Four point Two Future Development Trends and Prospects
Looking ahead, three key trends will shape the future of grassroots activism in the coming decade. First, youth-led campaigning will become the dominant force in global environmental and social justice movements. The success of campaigns like Bye Bye Plastic Bags and the global youth climate movement has demonstrated that young people are far more effective leaders than most adult professionals. More and more young people will reject the traditional adult-led NGO model, and launch their own independent youth-led campaigns. Second, peaceful moral action will replace confrontational protest as the dominant activist tactic. More and more organizers are recognizing that confrontational anger almost always backfires, while peaceful, dignified moral action is almost unbeatable. This strategic shift will make grassroots movements far more effective and far more popular with the general public. Third, the false divide between youth and adult activists will break down. More and more adult organizers and organizations will recognize the power of youth leadership, and start supporting independent youth-led campaigns instead of trying to control them. Intergenerational partnership, with youth leading and adults supporting, will become the standard model for successful grassroots campaigning. There are many important directions for future work. We need more open, accessible campaign guides written specifically for young activists. We need more funding dedicated directly to youth-led campaigns. Most of all, we need a permanent cultural shift that recognizes young people as equal, legitimate leaders of our collective fight for a better future.
Wijsen, Melati and Isabel Wijsen. Bye Bye Plastic Bags: A Youth Led Movement for a Plastic Free Bali. Journal of Youth Activism and Social Change, 2020.
United Nations Environment Programme. Youth Leadership in Environmental Action Global Report [Report]. UNEP, 2023.

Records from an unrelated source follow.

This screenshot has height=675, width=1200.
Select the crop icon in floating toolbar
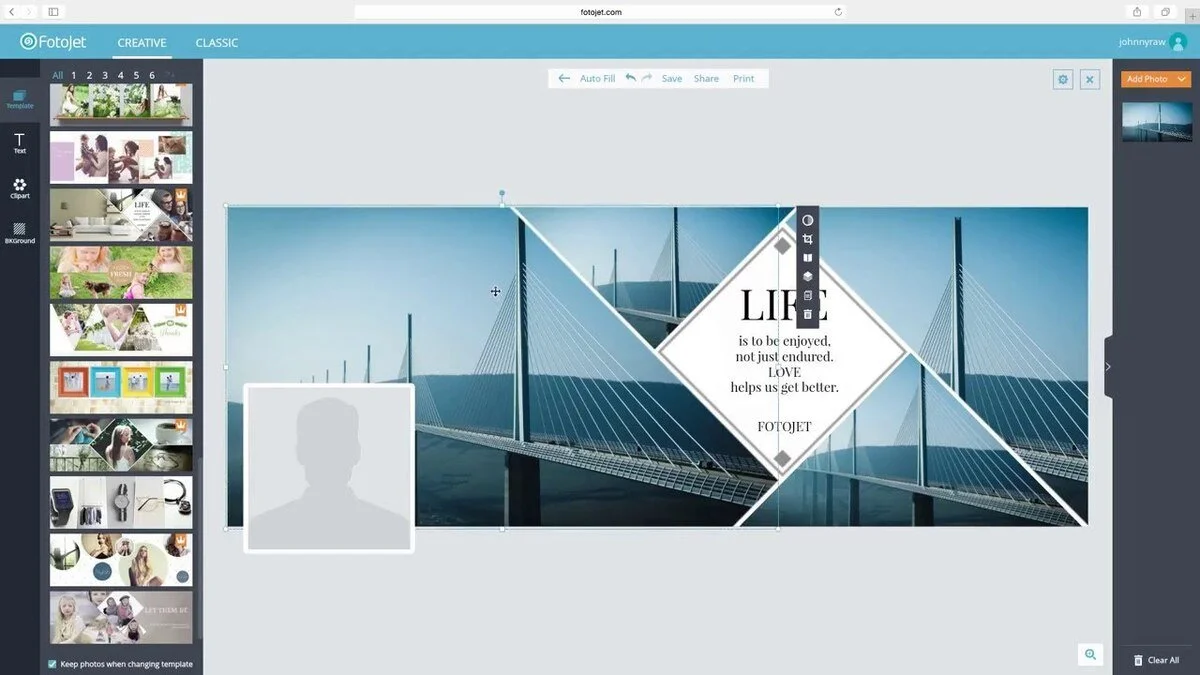[808, 239]
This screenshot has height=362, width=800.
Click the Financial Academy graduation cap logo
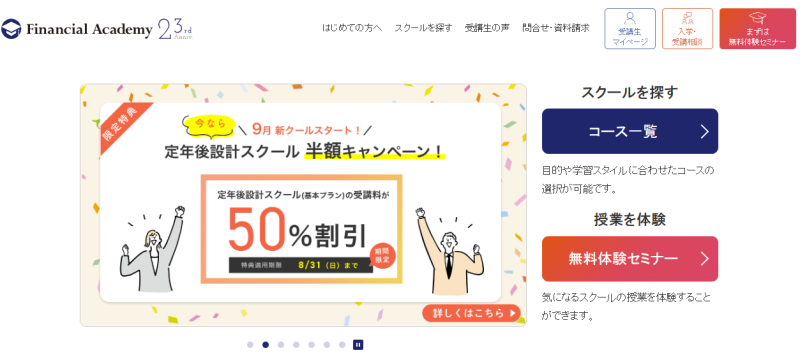click(x=11, y=30)
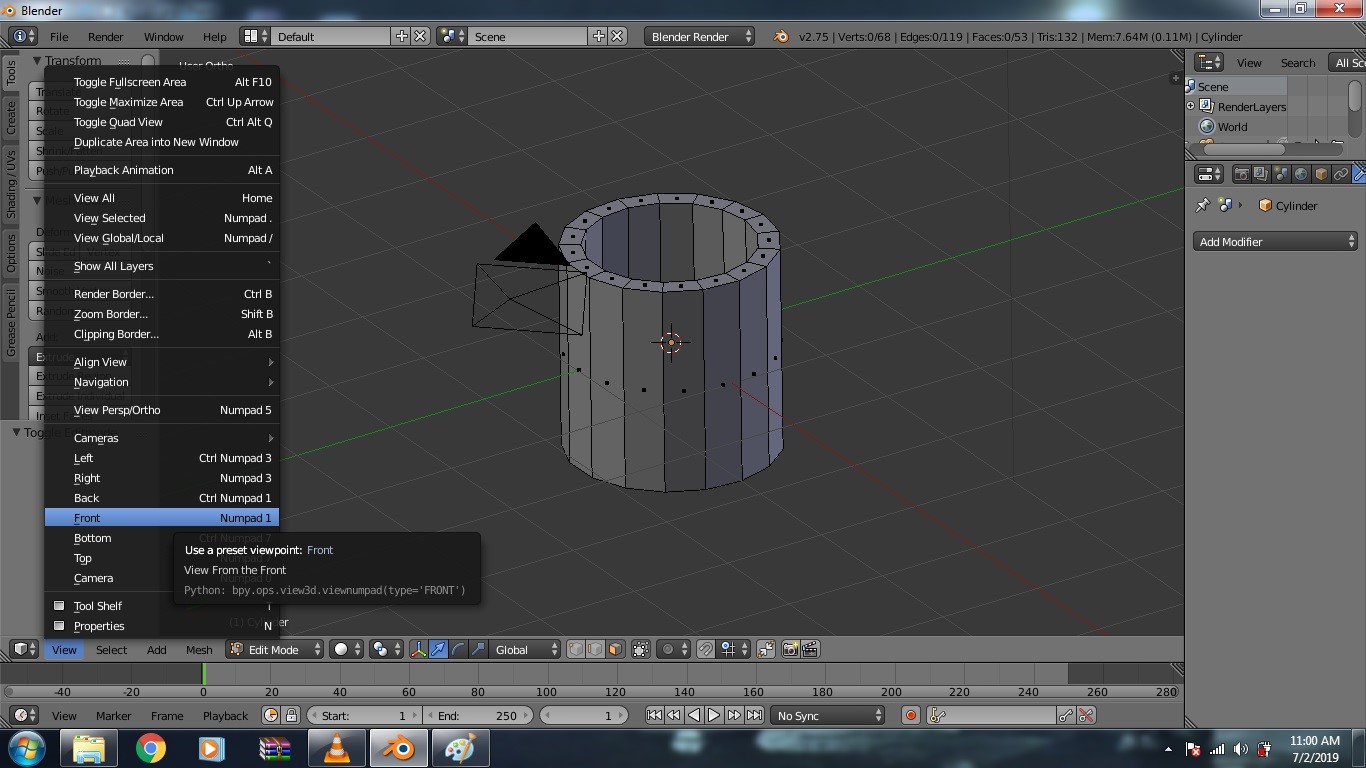The width and height of the screenshot is (1366, 768).
Task: Toggle proportional editing button
Action: point(669,649)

Zero Waste International Alliance. Global Single Use Plastic Ban Progress Report [Report]. ZWIA, 2024.
Learning Wishes
May you never wait for permission to lead, and may you never believe anyone who tells you that you are too young to change the world. May you always fight with clarity, dignity, and unshakable principle, and may you never compromise on the future you deserve. Wishing you the courage to start small, the persistence to keep going when it is hard, and faith that ordinary young people can do extraordinary things.